With Astrea taken care of and with my mother tied up with work, I was left with a lot of time to myself. I should have been focusing on figuring out why my magic worked sometimes, and only around Fen, but not others. With my coronation rapidly approaching, that really should have been my first priority. Instead, I was in bed with the blankets pulled up under my chin, feeling hollow.

I wasn't stupid; I knew exactly why it was so hard to get out of bed in the morning. I still had depressive episodes, and clawing my way out of them could take energy I just didn't have. But that wasn't what was happening; I was just feeling low and worried because I missed Fen.

Oh, he visited a lot. He spent time with Astrea, he joined our family dinners, and he liked to spend hours in his little greenhouse. The one I wasn't allowed in because I would distract him and anyway, he didn't want me to see it before it was finished. As if I would judge his work anyway, and as if I had any basis for judging what a room full of plants looked like. Green was green, as far as I was concerned.

I wouldn't care about being shut out of the greenhouse, I thought, if it didn't cast into sharp relief what my days might be like next year. I was used to seeing Fen whenever I wanted. He was always either by my side or just down the hall, except for the occasions when he went to spend time with his friends. He was mostly on-demand.

Now, during this break, he was busy with things that weren't me and he wasn't within my reach. When he wasn't in the castle, it would take hours to get from my home to the school to visit with him. He wasn't right there anymore. And I hated it.

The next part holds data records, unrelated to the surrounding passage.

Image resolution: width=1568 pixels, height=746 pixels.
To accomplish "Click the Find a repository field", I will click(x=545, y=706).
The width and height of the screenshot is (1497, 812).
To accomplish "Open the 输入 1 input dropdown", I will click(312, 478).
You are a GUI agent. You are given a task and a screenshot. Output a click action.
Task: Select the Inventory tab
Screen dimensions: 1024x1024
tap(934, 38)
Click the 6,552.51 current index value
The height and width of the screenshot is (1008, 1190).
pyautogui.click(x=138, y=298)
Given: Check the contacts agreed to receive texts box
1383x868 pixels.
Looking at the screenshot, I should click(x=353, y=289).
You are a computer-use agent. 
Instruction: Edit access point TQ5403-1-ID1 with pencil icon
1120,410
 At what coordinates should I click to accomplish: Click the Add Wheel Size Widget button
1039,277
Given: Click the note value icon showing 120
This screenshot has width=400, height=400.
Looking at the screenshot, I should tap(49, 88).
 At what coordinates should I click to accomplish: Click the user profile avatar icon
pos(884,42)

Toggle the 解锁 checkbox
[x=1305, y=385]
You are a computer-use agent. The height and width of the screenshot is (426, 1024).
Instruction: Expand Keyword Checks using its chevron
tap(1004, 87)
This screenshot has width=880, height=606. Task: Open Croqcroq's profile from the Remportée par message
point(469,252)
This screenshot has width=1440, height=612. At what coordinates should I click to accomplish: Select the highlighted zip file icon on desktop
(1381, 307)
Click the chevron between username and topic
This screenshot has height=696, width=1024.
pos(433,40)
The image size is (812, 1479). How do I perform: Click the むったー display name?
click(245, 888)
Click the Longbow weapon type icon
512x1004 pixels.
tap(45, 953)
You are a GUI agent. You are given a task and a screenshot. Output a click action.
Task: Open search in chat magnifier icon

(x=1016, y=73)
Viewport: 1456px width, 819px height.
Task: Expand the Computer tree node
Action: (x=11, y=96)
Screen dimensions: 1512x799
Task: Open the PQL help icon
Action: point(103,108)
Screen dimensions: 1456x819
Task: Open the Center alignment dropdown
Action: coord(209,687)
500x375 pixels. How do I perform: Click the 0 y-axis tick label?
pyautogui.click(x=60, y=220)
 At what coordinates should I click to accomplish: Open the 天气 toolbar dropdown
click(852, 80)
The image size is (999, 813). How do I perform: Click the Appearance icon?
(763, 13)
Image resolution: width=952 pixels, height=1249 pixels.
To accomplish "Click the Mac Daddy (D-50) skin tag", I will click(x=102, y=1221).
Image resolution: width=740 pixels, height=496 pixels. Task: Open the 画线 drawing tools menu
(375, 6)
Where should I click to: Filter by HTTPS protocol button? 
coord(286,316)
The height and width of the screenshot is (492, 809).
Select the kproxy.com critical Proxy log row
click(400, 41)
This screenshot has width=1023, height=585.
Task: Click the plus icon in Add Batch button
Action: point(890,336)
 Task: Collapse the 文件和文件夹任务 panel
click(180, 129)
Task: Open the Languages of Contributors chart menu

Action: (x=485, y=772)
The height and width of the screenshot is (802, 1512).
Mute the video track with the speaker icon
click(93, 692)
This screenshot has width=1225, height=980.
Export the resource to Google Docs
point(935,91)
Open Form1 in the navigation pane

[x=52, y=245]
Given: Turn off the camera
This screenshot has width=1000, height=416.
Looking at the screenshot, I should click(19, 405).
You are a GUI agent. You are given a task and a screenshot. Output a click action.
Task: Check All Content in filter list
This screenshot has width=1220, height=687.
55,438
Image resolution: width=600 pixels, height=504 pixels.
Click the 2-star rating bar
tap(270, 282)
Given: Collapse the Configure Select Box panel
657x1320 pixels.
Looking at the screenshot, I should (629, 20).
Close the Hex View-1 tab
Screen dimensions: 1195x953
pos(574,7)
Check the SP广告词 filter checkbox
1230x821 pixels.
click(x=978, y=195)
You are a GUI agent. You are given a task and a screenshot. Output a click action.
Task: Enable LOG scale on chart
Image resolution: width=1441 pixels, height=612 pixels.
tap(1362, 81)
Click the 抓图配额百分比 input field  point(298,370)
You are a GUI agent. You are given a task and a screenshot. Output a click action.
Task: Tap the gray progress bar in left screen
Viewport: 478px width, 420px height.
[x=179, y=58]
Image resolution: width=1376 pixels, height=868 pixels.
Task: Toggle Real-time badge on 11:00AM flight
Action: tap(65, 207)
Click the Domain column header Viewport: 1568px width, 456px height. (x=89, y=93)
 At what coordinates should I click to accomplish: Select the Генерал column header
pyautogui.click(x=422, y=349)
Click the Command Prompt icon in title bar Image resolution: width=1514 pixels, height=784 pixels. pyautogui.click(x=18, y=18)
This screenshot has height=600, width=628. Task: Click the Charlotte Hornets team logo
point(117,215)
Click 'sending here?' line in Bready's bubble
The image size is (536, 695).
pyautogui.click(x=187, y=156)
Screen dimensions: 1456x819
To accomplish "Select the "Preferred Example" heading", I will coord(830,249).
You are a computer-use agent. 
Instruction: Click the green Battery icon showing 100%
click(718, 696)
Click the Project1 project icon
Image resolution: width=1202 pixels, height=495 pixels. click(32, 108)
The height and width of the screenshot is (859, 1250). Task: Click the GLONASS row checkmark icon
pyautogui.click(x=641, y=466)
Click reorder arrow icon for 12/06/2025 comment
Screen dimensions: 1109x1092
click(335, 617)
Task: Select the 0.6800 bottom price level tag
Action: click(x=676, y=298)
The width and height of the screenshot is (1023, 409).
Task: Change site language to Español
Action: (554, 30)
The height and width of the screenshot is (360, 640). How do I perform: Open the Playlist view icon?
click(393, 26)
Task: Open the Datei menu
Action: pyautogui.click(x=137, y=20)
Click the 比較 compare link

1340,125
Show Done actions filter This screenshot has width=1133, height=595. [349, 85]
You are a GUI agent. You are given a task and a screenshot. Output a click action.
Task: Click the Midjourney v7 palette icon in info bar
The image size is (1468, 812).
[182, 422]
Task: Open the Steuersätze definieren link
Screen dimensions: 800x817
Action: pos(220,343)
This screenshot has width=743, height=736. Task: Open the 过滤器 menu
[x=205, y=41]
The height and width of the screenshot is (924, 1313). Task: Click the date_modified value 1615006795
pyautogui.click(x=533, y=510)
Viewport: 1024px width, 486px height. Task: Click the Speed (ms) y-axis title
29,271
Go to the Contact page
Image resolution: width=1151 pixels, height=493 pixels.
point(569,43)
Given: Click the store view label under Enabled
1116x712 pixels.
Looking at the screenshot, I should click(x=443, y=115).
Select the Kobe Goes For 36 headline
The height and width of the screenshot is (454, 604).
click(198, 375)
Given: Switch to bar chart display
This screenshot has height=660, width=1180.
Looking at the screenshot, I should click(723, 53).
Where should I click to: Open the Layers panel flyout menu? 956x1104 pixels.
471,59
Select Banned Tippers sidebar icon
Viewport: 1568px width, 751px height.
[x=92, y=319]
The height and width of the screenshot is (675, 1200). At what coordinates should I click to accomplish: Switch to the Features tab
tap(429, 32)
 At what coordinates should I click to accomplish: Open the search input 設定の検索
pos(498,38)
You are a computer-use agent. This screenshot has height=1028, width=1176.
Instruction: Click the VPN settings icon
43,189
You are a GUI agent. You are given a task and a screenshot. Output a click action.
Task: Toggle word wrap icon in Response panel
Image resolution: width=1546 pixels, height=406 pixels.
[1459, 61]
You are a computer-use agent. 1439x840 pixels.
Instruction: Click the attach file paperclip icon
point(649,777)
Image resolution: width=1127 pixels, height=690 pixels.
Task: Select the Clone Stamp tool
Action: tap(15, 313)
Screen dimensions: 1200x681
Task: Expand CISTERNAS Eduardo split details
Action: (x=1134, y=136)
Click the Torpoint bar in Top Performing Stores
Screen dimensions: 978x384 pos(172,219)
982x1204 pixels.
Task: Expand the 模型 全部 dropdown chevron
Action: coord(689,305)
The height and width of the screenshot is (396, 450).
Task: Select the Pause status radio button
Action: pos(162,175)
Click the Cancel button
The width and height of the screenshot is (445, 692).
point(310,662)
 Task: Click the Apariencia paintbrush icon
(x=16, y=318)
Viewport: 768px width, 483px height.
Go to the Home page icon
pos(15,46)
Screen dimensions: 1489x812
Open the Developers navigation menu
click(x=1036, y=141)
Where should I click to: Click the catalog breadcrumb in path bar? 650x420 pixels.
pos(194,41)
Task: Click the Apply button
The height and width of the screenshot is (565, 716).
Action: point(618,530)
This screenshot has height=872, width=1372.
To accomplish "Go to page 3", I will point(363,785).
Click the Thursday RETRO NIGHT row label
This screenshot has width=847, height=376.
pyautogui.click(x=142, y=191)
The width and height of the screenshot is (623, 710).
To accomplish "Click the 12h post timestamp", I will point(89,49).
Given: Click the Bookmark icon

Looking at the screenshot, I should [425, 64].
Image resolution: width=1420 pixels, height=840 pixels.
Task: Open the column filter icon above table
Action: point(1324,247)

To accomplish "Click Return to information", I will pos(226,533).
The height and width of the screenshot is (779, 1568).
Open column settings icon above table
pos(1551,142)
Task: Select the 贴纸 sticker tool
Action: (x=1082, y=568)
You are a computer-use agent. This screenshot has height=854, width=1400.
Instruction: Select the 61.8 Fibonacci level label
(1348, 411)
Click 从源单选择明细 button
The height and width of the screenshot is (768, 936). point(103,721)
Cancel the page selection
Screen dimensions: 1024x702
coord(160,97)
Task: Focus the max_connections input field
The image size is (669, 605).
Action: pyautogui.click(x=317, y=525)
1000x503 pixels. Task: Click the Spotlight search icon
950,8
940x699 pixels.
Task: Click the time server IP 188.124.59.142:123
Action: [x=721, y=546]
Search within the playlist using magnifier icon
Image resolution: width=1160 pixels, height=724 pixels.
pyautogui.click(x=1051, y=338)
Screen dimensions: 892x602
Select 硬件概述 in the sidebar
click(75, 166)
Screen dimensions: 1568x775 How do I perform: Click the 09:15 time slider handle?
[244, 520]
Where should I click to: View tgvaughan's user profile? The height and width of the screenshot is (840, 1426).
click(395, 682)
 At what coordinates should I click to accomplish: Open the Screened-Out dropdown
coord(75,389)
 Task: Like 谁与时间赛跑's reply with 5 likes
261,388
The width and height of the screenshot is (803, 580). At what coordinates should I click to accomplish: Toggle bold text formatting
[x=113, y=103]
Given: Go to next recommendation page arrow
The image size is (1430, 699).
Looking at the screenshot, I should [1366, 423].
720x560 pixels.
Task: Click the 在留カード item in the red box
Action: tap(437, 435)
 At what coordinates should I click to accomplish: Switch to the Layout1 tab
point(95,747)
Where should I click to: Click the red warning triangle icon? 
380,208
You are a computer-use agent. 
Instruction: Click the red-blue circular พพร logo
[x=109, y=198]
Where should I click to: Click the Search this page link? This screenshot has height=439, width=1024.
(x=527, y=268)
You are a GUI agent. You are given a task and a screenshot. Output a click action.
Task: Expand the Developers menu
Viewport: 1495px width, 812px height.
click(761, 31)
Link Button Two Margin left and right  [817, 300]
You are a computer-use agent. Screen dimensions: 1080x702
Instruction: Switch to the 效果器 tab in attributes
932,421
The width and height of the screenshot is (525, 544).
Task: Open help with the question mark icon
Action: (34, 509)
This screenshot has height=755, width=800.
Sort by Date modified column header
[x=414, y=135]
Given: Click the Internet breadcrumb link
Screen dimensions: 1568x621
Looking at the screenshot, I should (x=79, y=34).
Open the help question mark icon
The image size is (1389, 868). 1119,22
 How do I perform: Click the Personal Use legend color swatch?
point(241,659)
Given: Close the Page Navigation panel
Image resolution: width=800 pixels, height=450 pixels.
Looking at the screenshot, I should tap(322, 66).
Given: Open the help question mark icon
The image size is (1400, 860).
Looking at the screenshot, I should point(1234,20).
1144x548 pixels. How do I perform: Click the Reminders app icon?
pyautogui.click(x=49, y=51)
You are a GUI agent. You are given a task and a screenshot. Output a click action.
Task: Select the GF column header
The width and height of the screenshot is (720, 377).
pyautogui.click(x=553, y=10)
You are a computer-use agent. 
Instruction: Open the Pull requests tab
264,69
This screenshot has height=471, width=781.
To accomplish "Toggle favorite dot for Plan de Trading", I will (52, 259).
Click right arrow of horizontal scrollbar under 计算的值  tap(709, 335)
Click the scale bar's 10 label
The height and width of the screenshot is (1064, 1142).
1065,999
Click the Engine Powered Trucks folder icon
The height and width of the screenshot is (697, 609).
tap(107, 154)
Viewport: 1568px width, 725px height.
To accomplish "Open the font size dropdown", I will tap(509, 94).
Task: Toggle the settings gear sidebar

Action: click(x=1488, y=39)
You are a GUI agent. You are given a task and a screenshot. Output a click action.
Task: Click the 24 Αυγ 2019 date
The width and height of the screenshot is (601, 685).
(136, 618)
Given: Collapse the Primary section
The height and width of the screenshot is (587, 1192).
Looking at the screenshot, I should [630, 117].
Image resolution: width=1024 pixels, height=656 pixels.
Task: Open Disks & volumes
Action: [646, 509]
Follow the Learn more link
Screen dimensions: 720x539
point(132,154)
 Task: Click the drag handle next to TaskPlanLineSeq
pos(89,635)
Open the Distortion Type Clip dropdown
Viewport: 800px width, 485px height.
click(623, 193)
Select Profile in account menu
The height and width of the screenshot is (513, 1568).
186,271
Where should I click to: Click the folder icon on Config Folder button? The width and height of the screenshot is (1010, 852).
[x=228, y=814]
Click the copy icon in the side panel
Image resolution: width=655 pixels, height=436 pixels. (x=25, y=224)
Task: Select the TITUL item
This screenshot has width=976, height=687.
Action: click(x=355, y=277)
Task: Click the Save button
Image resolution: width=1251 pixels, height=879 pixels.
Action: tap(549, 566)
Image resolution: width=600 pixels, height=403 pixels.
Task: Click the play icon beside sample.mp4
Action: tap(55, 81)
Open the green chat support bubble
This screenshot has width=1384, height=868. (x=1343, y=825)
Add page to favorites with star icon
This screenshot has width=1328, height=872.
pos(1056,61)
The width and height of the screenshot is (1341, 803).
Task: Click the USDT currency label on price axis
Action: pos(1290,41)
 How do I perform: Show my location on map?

So yeah, I was pouting a little.

Because all of this would have been fine for a couple of weeks, but all I could think about was the fact that Fen hadn't agreed to move in with me after the semester ended. Whenever I brought it up, he got anxious and worried, and I dropped the subject immediately instead of pushing him. Maybe that was the wrong way to handle this, but I didn't like being the thing that made him feel bad.

Someone knocked on my door and I pulled the blanket over my head, as though that would make them stop.

It didn't.

"Zale! I know you're in there!" Astrea called through the door.

I sighed and pulled the blanket off. Astrea was tenacious. She wouldn't stop knocking until I answered, so I might as well get this over with.

I loved my sister, but I was not in the mood for company.

I debated getting up and answering the door, but my bed was comfortable. "Come in!" I called.

The knocking stopped immediately and the door was thrown open. She looked surprised to find me still in bed. "Did I wake you?" she asked, looking guilty.